Inoltre, data la particolare natura della connessione, l’utilizzo dello stesso materiale della fixture, titanio grado medicale 5, assicura un perfetto comportamento biomeccanico nel tempo.
Per queste motivazioni il primo passaggio è stato quello di adattare un moncone diametro 4,1 mm dritto Standard modificandone adeguatamente la parte emersa (figg. 19, 20) che è divenuta l’interfaccia per l’alloggiamento della porzione in zirconia individualizzata.
Il modello in gesso con l’interfaccia in titanio e stato scansionato per la progettazione al CAD (figg. 21, 22, 23, 24, 25).
Il progetto digitale viene convertito nel linguaggio CAM e inviato al fresatore per la realizzazione del pezzo (figg. 26, 27).
Dopo la sinterizzazione dell’ossido di zirconio il pezzo è stato controllato, rifinito e, previa sabbiatura dell’interfaccia in titanio, cementato con Nimetic Cem (3M Espe) (figg. 28, 29, 30, 31).

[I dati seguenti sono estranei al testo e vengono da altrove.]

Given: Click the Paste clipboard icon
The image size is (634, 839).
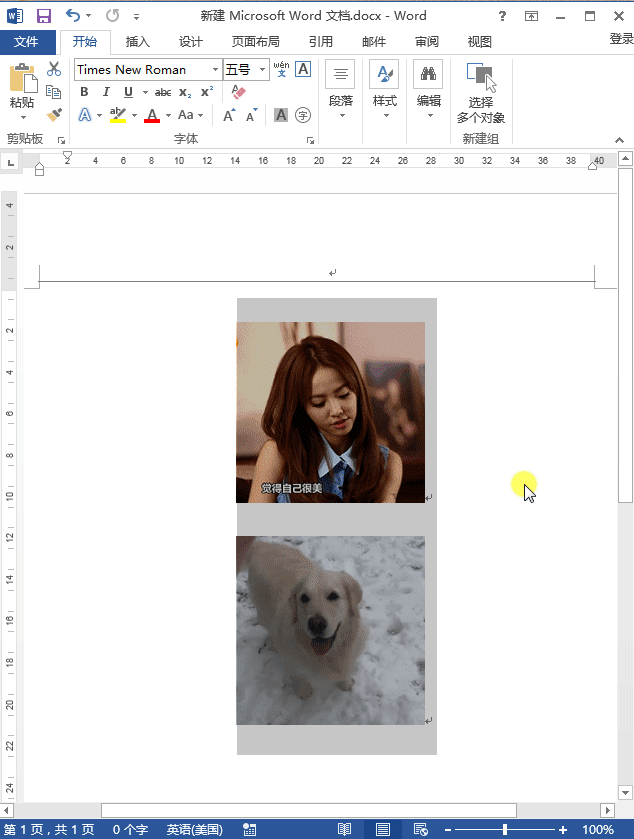Looking at the screenshot, I should click(x=22, y=80).
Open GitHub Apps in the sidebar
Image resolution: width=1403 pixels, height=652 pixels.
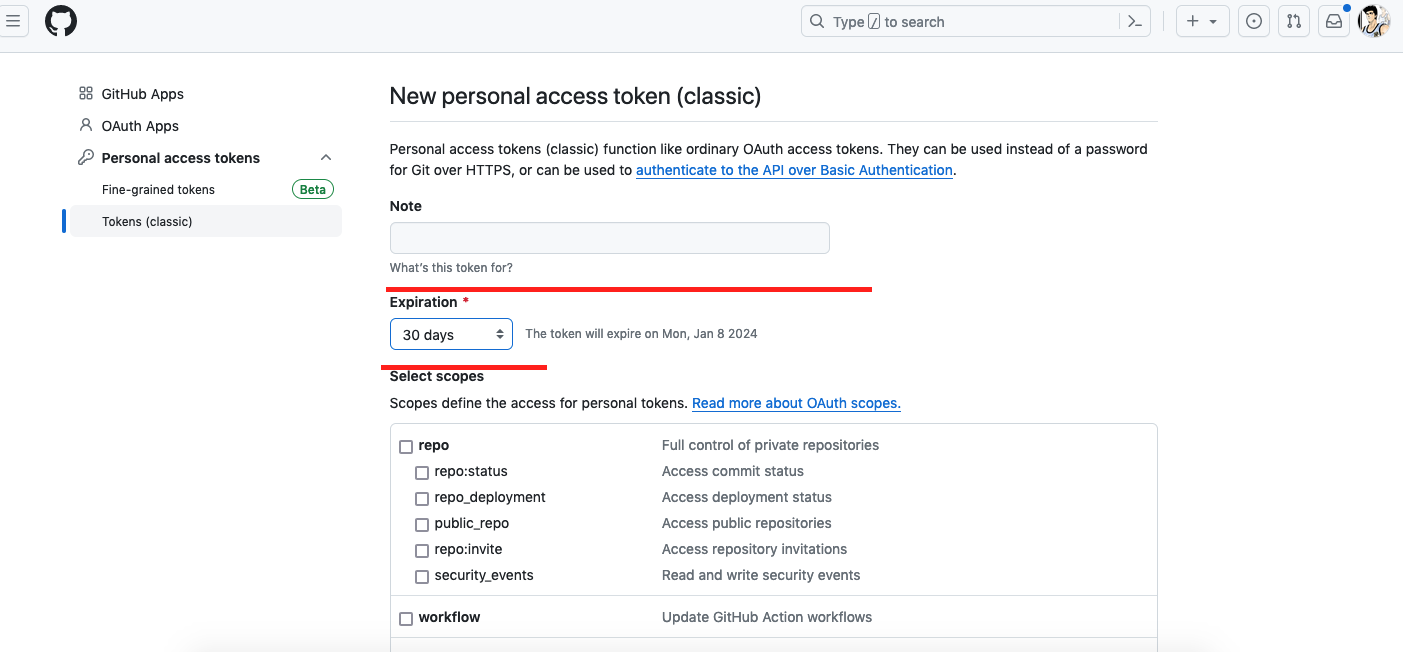142,94
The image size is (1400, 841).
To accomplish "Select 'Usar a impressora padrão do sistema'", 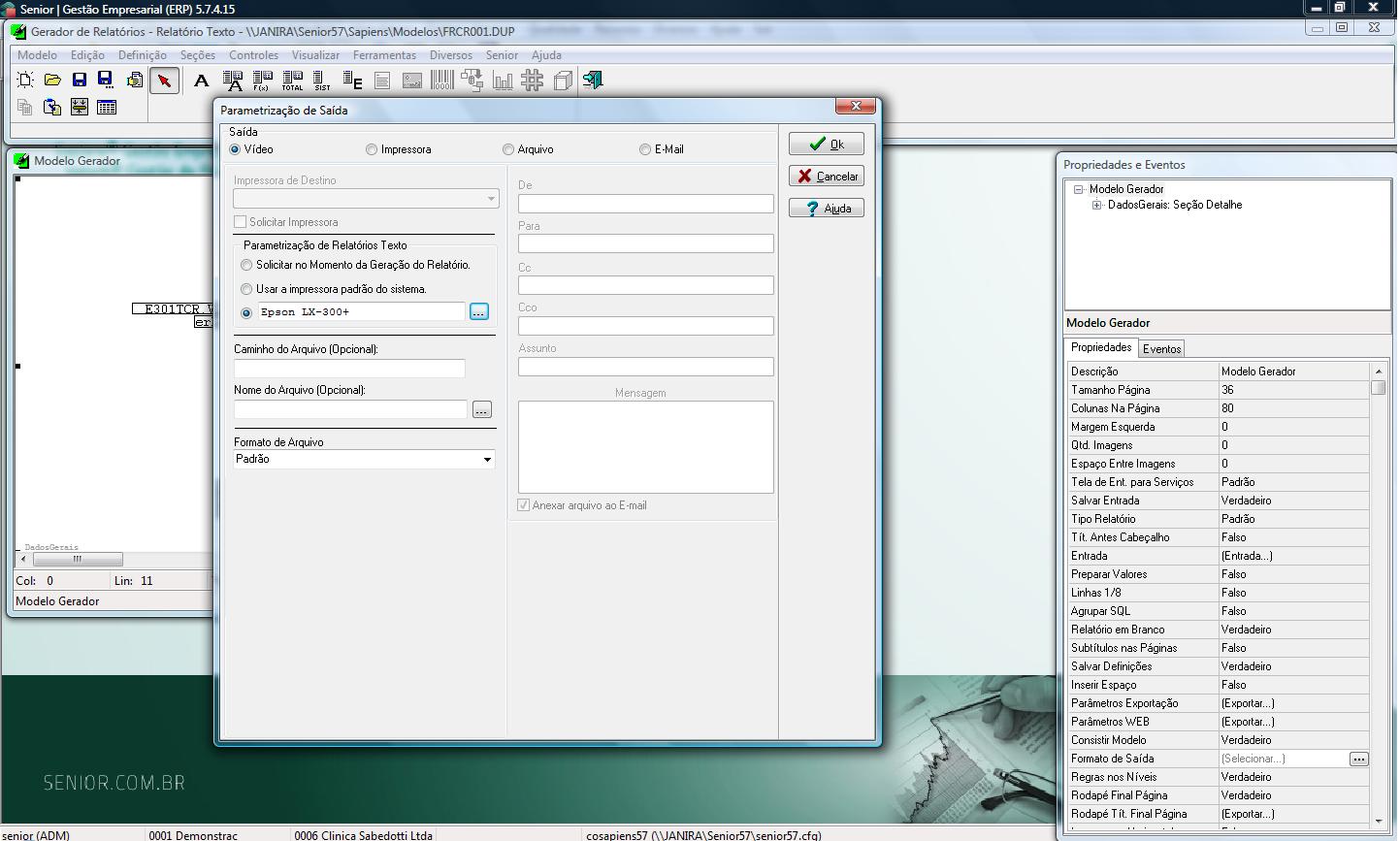I will pyautogui.click(x=246, y=289).
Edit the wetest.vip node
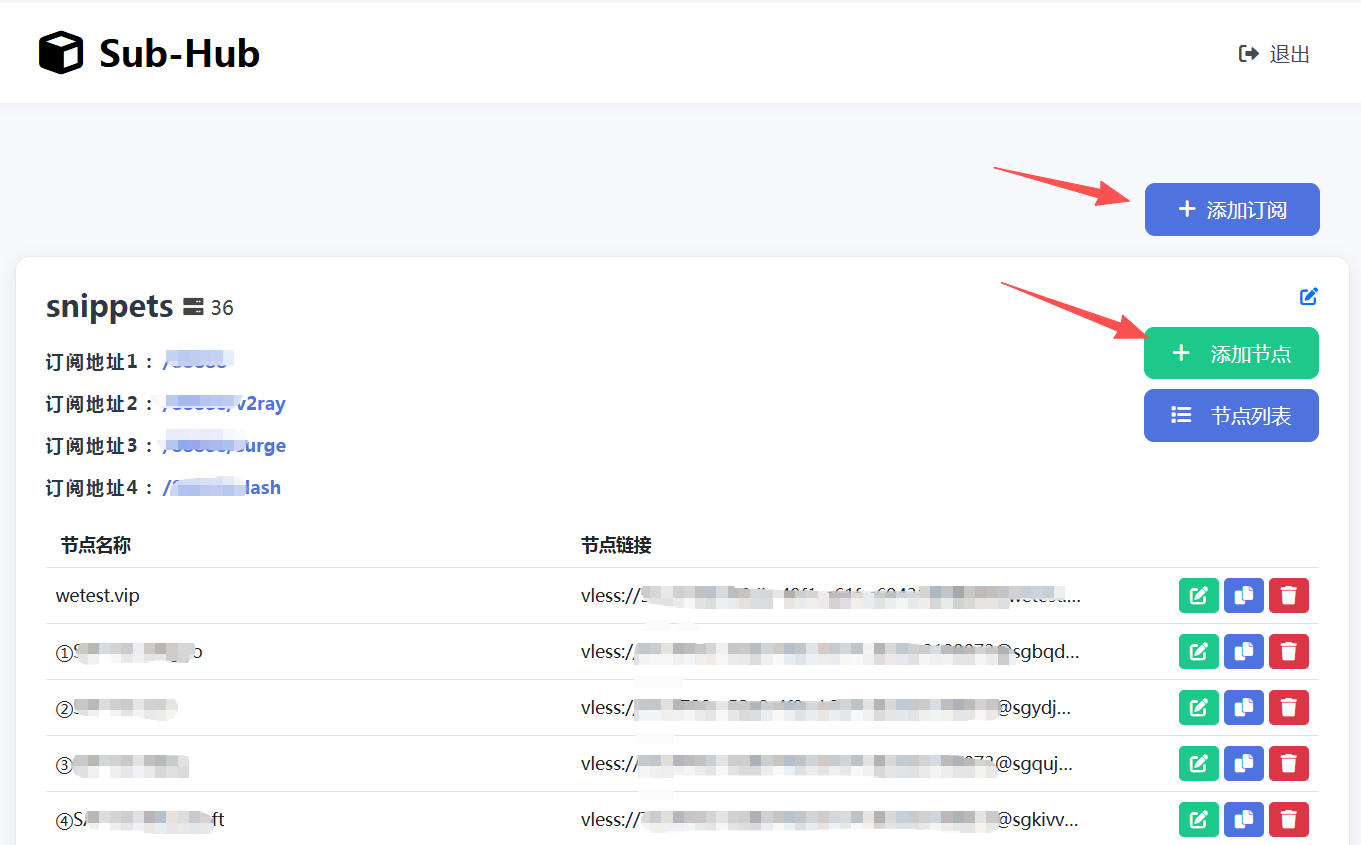1361x845 pixels. click(x=1198, y=596)
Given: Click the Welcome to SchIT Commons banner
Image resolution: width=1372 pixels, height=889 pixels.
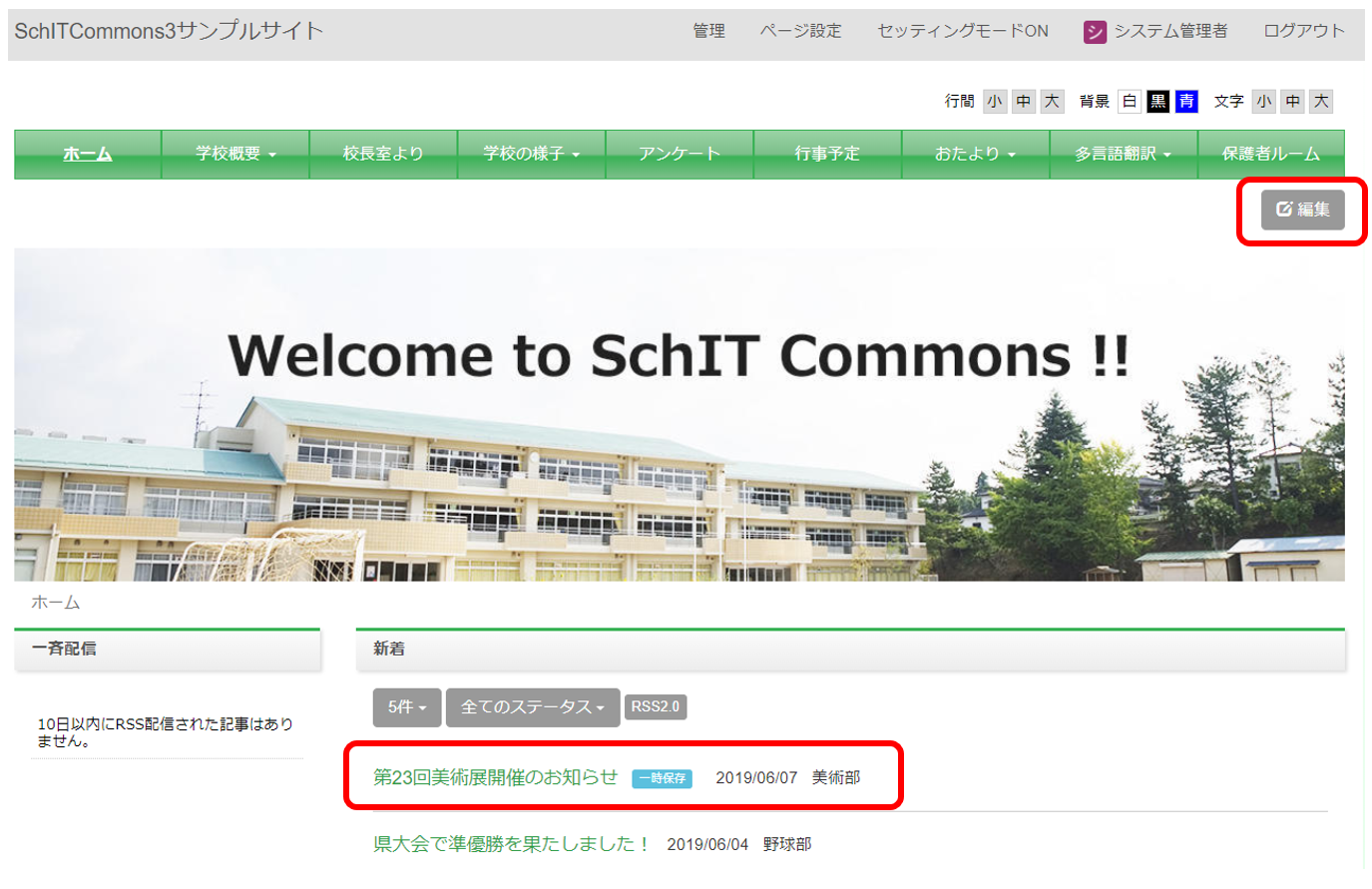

Il moncone in zirconia così individualizzato presenta importanti vantaggi:
• ottimo condizionamento della mucosa grazie alla forma anatomica
• estetica ineccepibile nel tempo
• eliminazione di pericolosi residui di cemento nello spessore dei tessuti molli, in quanto la chiusura della corona può essere realizzata a filo gengiva (fig. 32).
Il procedimento CAD-CAM impiegato per la realizzazione del moncone è stato utilizzato anche per la struttura in zirconia delle corone sia sull’impianto che sui denti naturali (figg. 33, 34).
É stata eseguita una verifica della precisione delle cappette utilizzando lo Xantopren VL (Heraeus Kulzer) e successivamente è stata rilevata una impronta di posizione in alginato (figg. 35, 36)
Infine le cappette sono state ceramizzate (figg. 37, 38).
Alla consegna il moncone è stato inconato con l’apposito percussore (figg. 39, 40) e le corone definitivamente cementate (figg. 41, 42, 43, 44).